BASICS OF LSPR TECHNOLOGY
Unlike surface plasmon resonance (SPR), a sister technology that uses flat gold thin films surrounded by sophisticated instrumentation,
LSPR technology resides in the sensor itself and requires only elementary components.7,8 An LSPR instrument schematic is shown in Figure 1A. White light from a tungsten halogen bulb is directed onto the nanostructured
LSPR film. The light interacts with the localized surface plasmons so some wavelengths are absorbed by the film. The reflected
light therefore has certain wavelengths missing and is analyzed by a spectrometer. Figure 1B compares the absorptions of a
gold nanostuctured LSPR film (red) and a regular gold thin film (dark yellow). The insets are camera images of both films.
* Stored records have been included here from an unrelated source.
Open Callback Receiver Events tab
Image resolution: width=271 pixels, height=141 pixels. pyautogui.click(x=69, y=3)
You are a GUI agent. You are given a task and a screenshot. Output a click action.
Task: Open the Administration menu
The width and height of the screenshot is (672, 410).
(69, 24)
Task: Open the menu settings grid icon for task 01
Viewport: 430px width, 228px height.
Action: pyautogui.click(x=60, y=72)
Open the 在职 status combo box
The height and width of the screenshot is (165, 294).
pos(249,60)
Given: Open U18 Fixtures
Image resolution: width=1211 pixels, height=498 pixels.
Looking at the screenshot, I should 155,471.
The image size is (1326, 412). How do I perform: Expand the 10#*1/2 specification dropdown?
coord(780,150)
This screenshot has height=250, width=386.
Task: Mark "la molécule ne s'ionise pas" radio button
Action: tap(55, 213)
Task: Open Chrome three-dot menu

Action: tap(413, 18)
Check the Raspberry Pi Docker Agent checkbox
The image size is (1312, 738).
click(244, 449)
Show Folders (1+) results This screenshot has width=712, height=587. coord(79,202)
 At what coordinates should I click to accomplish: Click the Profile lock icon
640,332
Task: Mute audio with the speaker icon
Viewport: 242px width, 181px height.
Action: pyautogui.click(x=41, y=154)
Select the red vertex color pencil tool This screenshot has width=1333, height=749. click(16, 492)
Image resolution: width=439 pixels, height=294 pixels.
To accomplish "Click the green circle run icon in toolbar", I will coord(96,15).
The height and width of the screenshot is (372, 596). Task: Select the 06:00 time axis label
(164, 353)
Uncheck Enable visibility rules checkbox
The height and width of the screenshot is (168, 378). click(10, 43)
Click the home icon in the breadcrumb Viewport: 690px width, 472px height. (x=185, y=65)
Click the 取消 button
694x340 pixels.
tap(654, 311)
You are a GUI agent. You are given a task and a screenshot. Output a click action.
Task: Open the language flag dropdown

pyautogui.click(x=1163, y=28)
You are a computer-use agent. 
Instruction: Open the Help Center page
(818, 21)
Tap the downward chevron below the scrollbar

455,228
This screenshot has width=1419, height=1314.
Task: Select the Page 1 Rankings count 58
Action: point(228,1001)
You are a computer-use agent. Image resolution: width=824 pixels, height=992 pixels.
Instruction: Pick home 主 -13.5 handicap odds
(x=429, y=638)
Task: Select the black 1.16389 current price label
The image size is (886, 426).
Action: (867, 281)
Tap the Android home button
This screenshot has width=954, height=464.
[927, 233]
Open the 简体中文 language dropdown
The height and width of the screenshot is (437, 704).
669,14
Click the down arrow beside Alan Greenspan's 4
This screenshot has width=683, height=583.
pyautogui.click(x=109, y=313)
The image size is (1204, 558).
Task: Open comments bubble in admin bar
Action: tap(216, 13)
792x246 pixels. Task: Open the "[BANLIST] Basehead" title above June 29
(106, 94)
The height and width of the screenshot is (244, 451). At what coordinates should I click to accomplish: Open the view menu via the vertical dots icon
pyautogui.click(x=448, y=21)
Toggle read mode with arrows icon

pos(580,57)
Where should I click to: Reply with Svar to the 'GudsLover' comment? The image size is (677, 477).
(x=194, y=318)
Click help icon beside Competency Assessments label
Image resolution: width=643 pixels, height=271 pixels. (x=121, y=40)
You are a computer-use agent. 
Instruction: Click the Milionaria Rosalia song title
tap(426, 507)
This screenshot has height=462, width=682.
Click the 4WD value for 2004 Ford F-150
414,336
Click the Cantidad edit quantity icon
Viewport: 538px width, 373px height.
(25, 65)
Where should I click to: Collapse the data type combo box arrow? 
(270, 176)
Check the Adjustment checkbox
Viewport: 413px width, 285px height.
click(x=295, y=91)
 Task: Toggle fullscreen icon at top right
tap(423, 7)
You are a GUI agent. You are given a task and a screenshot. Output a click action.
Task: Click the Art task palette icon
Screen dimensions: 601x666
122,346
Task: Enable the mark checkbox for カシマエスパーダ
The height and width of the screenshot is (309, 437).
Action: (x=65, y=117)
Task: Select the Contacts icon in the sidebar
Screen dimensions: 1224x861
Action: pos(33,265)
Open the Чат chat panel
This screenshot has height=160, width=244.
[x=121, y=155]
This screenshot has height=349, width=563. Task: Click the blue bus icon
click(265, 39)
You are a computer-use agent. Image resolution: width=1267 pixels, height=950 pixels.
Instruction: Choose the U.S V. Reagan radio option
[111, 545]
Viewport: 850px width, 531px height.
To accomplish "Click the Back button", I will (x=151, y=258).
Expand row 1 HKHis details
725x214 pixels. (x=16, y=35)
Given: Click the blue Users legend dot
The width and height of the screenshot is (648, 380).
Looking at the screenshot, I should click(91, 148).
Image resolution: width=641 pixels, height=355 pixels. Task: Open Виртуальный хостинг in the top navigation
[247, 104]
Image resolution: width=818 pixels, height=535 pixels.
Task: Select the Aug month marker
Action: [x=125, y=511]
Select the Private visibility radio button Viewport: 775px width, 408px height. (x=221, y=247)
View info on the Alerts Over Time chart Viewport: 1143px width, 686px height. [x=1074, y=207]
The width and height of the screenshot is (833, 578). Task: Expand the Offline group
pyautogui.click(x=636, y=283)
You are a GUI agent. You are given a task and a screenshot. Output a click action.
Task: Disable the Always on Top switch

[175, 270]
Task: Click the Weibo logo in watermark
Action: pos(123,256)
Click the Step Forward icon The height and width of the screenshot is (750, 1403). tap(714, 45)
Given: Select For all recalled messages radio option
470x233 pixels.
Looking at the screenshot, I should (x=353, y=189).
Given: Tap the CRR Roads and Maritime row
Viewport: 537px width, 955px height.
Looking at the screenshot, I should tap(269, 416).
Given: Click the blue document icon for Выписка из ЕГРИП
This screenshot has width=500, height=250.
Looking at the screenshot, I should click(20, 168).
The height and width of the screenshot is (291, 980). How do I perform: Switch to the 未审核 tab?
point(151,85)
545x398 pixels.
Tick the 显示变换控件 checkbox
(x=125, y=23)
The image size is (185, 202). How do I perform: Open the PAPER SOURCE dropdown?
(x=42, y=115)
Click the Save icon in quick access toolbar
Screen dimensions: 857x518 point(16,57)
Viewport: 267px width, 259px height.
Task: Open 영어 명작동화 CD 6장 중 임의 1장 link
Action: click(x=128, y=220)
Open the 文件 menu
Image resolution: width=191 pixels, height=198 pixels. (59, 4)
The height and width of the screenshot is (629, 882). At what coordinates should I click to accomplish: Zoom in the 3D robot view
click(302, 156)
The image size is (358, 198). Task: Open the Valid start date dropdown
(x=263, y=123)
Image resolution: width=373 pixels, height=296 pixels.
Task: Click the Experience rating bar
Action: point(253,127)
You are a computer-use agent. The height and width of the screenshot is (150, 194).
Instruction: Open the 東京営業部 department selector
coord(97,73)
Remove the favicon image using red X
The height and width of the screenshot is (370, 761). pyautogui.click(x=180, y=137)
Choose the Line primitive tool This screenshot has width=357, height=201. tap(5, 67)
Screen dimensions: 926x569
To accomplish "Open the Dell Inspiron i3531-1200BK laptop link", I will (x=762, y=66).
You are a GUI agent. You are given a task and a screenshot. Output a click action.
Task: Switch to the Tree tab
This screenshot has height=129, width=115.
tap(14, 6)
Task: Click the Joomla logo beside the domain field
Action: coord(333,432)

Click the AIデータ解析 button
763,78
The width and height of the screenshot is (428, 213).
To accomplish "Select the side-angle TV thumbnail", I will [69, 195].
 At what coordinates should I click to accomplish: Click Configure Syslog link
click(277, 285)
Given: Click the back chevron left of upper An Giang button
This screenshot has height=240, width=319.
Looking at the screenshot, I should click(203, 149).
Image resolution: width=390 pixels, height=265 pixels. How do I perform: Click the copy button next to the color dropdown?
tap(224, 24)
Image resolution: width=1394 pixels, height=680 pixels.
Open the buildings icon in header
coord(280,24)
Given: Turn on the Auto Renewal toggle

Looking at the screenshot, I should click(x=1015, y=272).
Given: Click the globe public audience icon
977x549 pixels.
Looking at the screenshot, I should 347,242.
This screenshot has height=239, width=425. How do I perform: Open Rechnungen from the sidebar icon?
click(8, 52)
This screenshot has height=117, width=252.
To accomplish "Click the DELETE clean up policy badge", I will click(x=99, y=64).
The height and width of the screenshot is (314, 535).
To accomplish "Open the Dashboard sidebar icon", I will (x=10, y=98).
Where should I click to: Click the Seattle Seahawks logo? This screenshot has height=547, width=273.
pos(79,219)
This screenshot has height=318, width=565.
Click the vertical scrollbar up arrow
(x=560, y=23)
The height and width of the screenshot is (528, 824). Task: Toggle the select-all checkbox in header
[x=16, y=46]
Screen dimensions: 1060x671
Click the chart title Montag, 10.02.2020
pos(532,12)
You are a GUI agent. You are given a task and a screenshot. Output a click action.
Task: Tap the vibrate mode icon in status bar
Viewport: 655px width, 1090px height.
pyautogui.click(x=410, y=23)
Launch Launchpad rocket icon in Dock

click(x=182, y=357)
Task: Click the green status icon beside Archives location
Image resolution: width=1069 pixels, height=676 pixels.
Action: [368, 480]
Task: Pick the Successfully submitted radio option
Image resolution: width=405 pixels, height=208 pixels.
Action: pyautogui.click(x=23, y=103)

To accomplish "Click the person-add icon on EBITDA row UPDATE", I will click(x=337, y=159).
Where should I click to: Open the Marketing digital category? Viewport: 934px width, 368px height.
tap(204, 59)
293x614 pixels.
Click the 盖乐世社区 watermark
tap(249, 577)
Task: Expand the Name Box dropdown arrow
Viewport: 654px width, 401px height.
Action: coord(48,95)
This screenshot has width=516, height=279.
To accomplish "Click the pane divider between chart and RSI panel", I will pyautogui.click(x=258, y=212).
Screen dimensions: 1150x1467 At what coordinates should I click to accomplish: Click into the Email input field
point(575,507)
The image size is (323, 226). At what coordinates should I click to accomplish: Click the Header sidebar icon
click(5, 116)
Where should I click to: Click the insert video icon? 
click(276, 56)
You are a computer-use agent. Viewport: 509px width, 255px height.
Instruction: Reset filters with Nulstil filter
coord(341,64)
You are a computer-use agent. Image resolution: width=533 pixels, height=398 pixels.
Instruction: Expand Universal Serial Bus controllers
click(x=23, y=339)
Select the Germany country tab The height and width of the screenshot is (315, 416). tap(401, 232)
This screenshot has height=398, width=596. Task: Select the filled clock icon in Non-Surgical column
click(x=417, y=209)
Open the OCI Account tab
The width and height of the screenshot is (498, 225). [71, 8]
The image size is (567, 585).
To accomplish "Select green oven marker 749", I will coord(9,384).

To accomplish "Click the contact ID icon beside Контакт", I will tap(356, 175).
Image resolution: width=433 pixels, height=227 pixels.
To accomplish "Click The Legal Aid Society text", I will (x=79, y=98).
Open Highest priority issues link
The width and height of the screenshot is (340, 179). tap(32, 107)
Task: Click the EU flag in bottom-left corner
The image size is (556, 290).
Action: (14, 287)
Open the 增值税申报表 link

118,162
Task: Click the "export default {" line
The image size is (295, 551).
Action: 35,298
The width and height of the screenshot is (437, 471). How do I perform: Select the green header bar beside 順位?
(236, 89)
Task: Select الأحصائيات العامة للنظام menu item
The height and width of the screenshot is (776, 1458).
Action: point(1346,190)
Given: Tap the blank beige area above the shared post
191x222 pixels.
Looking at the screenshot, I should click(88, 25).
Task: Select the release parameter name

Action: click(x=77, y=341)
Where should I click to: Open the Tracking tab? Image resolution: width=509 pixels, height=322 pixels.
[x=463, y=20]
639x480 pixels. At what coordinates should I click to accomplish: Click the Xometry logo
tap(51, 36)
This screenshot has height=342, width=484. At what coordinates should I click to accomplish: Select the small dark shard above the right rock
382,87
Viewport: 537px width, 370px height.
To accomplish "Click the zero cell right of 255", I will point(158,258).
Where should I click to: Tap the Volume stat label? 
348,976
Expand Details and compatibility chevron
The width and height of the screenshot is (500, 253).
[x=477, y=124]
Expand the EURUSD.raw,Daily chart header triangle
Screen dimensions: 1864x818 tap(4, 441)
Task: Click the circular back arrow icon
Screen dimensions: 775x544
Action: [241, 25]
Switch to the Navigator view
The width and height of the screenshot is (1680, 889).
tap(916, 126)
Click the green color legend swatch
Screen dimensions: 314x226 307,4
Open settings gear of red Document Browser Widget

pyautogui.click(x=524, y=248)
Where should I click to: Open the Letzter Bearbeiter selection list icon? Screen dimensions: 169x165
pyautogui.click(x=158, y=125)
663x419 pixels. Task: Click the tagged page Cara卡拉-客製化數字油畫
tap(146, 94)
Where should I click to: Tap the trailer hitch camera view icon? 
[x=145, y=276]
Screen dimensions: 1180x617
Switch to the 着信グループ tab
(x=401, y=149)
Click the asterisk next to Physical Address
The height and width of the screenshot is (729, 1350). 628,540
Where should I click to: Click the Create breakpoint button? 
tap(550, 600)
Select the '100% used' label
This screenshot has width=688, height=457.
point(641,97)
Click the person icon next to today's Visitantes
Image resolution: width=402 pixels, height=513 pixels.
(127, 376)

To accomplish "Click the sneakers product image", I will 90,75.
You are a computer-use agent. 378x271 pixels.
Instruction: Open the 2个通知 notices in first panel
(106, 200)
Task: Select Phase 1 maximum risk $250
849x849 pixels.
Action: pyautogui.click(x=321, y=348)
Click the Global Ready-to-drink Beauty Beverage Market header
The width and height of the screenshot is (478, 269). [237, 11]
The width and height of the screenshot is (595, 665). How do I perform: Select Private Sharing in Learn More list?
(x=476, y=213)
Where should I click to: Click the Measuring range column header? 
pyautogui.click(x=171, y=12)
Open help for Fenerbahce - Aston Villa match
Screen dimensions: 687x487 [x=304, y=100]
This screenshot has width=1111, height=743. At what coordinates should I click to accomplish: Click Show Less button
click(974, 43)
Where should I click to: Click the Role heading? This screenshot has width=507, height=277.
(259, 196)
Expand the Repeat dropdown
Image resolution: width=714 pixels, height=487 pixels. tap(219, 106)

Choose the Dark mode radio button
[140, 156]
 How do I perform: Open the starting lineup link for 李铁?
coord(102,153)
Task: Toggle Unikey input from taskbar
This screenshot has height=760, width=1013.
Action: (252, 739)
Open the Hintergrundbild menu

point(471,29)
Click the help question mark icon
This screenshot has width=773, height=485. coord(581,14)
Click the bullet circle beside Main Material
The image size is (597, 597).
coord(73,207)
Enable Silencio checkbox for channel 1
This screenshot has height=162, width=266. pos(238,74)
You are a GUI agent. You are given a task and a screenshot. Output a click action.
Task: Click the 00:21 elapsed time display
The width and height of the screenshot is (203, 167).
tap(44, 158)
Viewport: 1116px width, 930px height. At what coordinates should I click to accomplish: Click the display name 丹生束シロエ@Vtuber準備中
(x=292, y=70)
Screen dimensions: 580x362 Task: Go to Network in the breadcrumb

The regular gold thin film absorption is featureless and can be described by Rayleigh scattering (~1/λ, in which λ is the
wavelength of light).4 In contrast, the nanostructured LSPR film exhibits strong absorption near 550 nm that is the linear superposition of Rayleigh
scattering and localized surface plasmon absorption. The LSPR has a natural width of ~80–100 nm, but its maximum position,
or λmax, can be tracked in real time with a resolution of a few picometers (Figure 1C).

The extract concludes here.